***** EXERCISE MATERIALS *****

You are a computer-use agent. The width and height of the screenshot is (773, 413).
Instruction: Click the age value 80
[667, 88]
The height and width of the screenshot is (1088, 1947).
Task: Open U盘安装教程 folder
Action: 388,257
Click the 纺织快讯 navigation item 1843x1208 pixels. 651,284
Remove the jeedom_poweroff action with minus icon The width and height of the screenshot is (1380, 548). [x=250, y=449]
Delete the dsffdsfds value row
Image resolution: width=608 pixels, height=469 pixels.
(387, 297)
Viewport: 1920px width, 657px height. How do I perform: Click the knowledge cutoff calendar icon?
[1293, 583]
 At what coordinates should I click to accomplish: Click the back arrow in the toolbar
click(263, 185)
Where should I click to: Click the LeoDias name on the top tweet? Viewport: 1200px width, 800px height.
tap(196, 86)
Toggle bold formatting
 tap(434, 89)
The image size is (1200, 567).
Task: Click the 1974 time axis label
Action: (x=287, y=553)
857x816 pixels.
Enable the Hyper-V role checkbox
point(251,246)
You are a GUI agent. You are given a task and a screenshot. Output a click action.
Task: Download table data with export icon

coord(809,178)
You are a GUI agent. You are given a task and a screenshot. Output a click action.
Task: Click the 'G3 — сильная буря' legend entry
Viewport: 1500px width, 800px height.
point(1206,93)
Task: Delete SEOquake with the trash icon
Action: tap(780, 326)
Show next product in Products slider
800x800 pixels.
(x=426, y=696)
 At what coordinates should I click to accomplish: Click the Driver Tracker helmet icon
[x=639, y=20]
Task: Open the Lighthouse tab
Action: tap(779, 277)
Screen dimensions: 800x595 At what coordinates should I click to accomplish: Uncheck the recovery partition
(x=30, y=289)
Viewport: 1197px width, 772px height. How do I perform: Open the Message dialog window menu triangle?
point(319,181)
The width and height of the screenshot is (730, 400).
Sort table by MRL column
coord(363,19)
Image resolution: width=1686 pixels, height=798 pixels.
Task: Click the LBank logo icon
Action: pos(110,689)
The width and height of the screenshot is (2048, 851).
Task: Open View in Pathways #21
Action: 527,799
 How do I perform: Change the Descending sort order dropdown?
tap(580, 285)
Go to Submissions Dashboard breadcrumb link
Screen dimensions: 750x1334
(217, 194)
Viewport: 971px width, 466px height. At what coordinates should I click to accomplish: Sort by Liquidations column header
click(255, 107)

*****

[WORK ITEM]
Restate the material exactly, from its opening line to its closing one.

[TASK SOLUTION]
You are a computer-use agent. The width and height of the screenshot is (773, 413).
Instruction: Click the age value 80
[667, 88]
The height and width of the screenshot is (1088, 1947).
Task: Open U盘安装教程 folder
Action: 388,257
Click the 纺织快讯 navigation item 1843x1208 pixels. 651,284
Remove the jeedom_poweroff action with minus icon The width and height of the screenshot is (1380, 548). [x=250, y=449]
Delete the dsffdsfds value row
Image resolution: width=608 pixels, height=469 pixels.
(387, 297)
Viewport: 1920px width, 657px height. How do I perform: Click the knowledge cutoff calendar icon?
[1293, 583]
 At what coordinates should I click to accomplish: Click the back arrow in the toolbar
click(263, 185)
Where should I click to: Click the LeoDias name on the top tweet? Viewport: 1200px width, 800px height.
tap(196, 86)
Toggle bold formatting
 tap(434, 89)
The image size is (1200, 567).
Task: Click the 1974 time axis label
Action: (x=287, y=553)
857x816 pixels.
Enable the Hyper-V role checkbox
point(251,246)
You are a GUI agent. You are given a task and a screenshot. Output a click action.
Task: Download table data with export icon

coord(809,178)
You are a GUI agent. You are given a task and a screenshot. Output a click action.
Task: Click the 'G3 — сильная буря' legend entry
Viewport: 1500px width, 800px height.
point(1206,93)
Task: Delete SEOquake with the trash icon
Action: tap(780, 326)
Show next product in Products slider
800x800 pixels.
(x=426, y=696)
 At what coordinates should I click to accomplish: Click the Driver Tracker helmet icon
[x=639, y=20]
Task: Open the Lighthouse tab
Action: tap(779, 277)
Screen dimensions: 800x595 At what coordinates should I click to accomplish: Uncheck the recovery partition
(x=30, y=289)
Viewport: 1197px width, 772px height. How do I perform: Open the Message dialog window menu triangle?
point(319,181)
The width and height of the screenshot is (730, 400).
Sort table by MRL column
coord(363,19)
Image resolution: width=1686 pixels, height=798 pixels.
Task: Click the LBank logo icon
Action: pos(110,689)
The width and height of the screenshot is (2048, 851).
Task: Open View in Pathways #21
Action: 527,799
 How do I perform: Change the Descending sort order dropdown?
tap(580, 285)
Go to Submissions Dashboard breadcrumb link
Screen dimensions: 750x1334
(217, 194)
Viewport: 971px width, 466px height. At what coordinates should I click to accomplish: Sort by Liquidations column header
click(255, 107)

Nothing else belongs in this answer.